::: Given data

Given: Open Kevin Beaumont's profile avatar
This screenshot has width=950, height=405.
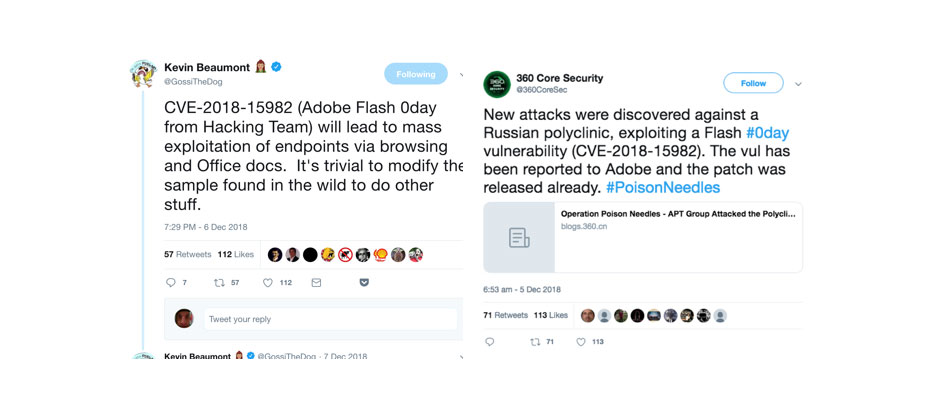Looking at the screenshot, I should point(143,73).
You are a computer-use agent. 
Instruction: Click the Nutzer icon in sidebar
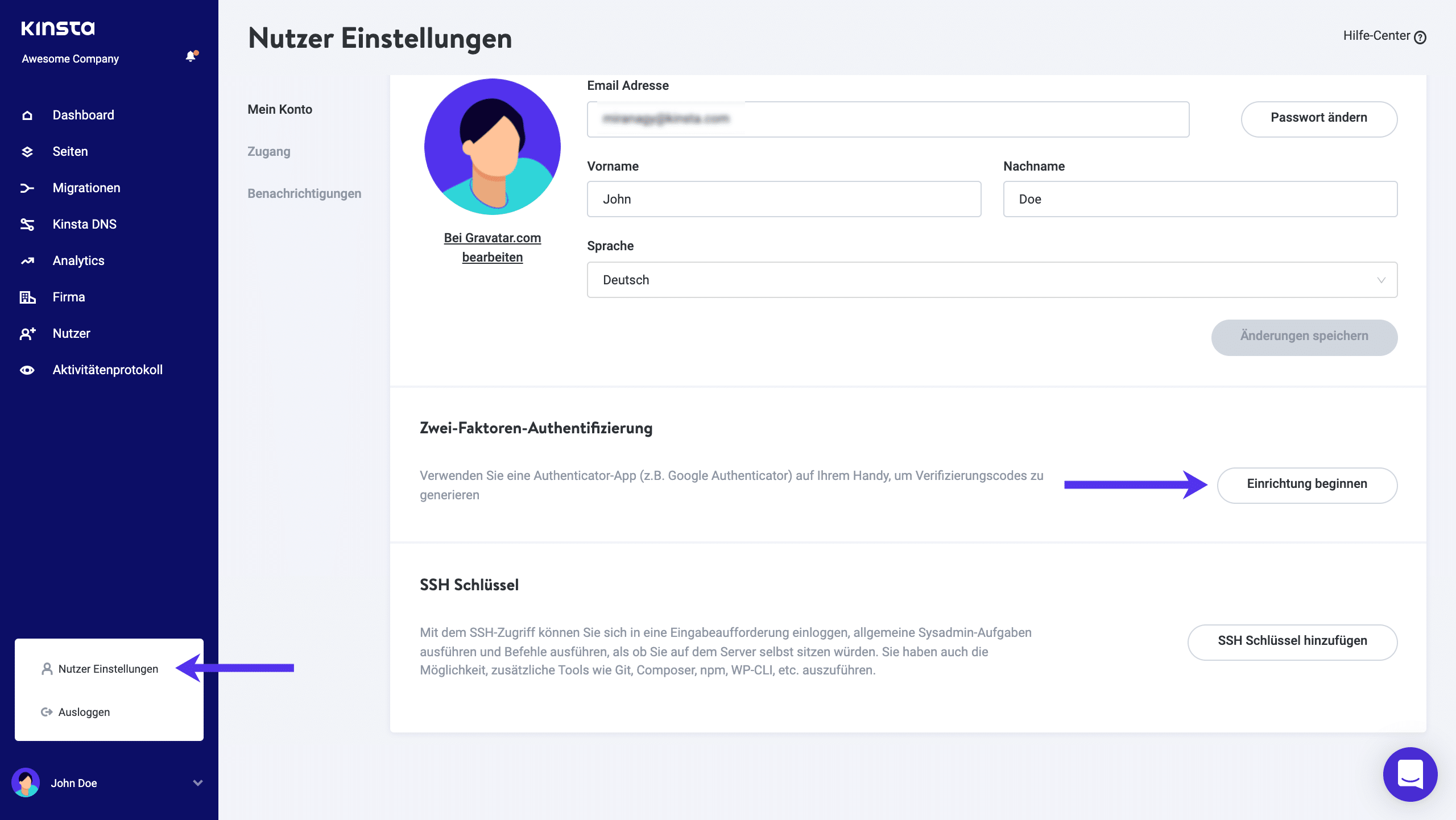[28, 333]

::::::

Render every line of the rows above as a JSON list of strings, one string per line, with blank lines and the pictures left out.

[
  "Given: Open Kevin Beaumont's profile avatar",
  "This screenshot has width=950, height=405.",
  "Looking at the screenshot, I should point(143,73).",
  "You are a computer-use agent. ",
  "Instruction: Click the Nutzer icon in sidebar",
  "[28, 333]"
]